# Task material
>>>>
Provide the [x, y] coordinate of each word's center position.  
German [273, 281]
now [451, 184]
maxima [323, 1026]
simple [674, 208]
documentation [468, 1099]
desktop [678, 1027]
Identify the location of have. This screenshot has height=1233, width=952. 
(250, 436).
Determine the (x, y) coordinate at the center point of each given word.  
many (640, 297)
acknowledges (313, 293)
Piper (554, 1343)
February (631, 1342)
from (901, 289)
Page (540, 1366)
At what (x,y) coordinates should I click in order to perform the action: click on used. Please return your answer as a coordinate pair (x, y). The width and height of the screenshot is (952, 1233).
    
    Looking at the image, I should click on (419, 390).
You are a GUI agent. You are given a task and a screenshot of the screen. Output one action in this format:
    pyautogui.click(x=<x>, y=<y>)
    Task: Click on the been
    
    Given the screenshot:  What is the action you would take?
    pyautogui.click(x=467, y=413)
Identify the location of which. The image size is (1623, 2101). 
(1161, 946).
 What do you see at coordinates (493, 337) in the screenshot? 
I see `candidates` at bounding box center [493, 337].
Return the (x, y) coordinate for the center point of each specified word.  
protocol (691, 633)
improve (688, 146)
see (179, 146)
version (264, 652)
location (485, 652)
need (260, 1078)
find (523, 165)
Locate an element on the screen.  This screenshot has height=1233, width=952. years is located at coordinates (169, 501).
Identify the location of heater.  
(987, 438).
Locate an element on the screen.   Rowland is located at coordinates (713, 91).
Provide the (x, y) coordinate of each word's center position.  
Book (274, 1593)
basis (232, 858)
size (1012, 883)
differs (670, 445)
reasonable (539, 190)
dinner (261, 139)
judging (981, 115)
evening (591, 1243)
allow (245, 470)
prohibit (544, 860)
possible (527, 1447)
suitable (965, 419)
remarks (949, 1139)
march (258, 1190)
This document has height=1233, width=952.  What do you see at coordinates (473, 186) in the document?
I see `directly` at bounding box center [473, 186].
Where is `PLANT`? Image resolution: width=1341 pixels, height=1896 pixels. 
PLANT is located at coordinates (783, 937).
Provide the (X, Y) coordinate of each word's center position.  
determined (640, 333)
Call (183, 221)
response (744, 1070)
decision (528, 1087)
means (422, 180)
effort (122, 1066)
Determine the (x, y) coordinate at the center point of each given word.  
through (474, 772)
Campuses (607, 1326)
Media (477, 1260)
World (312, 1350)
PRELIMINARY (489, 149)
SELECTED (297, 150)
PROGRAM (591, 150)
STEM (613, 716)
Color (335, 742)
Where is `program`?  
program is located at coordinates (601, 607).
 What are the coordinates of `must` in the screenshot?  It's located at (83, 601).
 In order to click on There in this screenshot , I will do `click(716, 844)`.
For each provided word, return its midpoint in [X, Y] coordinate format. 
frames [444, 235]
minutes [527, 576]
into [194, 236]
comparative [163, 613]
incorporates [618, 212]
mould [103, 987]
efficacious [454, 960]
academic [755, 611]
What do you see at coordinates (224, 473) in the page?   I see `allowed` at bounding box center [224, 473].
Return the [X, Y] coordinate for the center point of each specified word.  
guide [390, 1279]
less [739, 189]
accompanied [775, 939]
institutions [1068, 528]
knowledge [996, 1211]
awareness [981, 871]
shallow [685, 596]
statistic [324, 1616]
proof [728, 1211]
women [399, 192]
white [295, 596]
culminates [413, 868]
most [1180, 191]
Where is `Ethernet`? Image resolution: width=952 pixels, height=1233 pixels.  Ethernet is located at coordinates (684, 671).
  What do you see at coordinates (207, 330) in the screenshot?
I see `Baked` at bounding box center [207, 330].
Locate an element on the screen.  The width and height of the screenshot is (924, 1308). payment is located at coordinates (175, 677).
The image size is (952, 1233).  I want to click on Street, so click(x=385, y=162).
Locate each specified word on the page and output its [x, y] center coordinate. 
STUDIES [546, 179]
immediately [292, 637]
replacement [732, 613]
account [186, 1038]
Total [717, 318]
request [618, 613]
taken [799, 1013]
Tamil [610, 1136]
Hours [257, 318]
<<<<
# The exercise
Put the rows above into a numbered list, starting with the line that contains "coordinates (175, 677)." and stopping after the last row. Leave out blank lines.

# Solution
1. Locate an element on the screen.  The width and height of the screenshot is (924, 1308). payment is located at coordinates (175, 677).
2. The image size is (952, 1233).  I want to click on Street, so click(x=385, y=162).
3. Locate each specified word on the page and output its [x, y] center coordinate. 
4. STUDIES [546, 179]
5. immediately [292, 637]
6. replacement [732, 613]
7. account [186, 1038]
8. Total [717, 318]
9. request [618, 613]
10. taken [799, 1013]
11. Tamil [610, 1136]
12. Hours [257, 318]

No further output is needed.